+++ Records for processing

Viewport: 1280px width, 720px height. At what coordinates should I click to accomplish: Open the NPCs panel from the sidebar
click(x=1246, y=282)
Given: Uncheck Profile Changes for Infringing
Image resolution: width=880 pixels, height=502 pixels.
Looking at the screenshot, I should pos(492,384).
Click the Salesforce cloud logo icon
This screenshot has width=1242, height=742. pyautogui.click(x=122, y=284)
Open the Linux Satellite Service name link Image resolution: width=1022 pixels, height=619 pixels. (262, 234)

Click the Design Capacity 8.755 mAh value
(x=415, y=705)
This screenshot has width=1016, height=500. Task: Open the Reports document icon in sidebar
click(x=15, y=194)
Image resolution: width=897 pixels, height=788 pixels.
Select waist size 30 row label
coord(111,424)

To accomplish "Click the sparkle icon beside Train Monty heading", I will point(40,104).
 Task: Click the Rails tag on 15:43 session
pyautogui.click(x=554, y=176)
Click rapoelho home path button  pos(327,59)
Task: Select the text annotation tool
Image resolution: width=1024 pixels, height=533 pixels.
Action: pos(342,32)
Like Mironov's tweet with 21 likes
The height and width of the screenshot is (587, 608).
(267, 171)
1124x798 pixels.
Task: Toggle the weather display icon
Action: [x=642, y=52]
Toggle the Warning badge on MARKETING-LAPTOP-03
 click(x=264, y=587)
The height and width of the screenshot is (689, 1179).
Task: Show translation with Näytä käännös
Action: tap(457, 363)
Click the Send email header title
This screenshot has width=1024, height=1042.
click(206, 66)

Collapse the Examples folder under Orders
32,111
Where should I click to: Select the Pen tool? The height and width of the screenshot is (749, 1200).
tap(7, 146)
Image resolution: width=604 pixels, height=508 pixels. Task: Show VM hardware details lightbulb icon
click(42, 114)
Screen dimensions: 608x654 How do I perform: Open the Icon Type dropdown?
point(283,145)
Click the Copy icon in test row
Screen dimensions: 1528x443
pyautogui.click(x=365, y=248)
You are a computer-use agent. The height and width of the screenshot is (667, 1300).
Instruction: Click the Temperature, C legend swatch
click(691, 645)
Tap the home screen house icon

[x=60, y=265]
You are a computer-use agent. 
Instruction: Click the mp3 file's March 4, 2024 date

++++++

## Your instructions
Check each line of the data for "agent". Copy the lines where it turns up.

## Response
You are a computer-use agent. The height and width of the screenshot is (667, 1300).
You are a computer-use agent. 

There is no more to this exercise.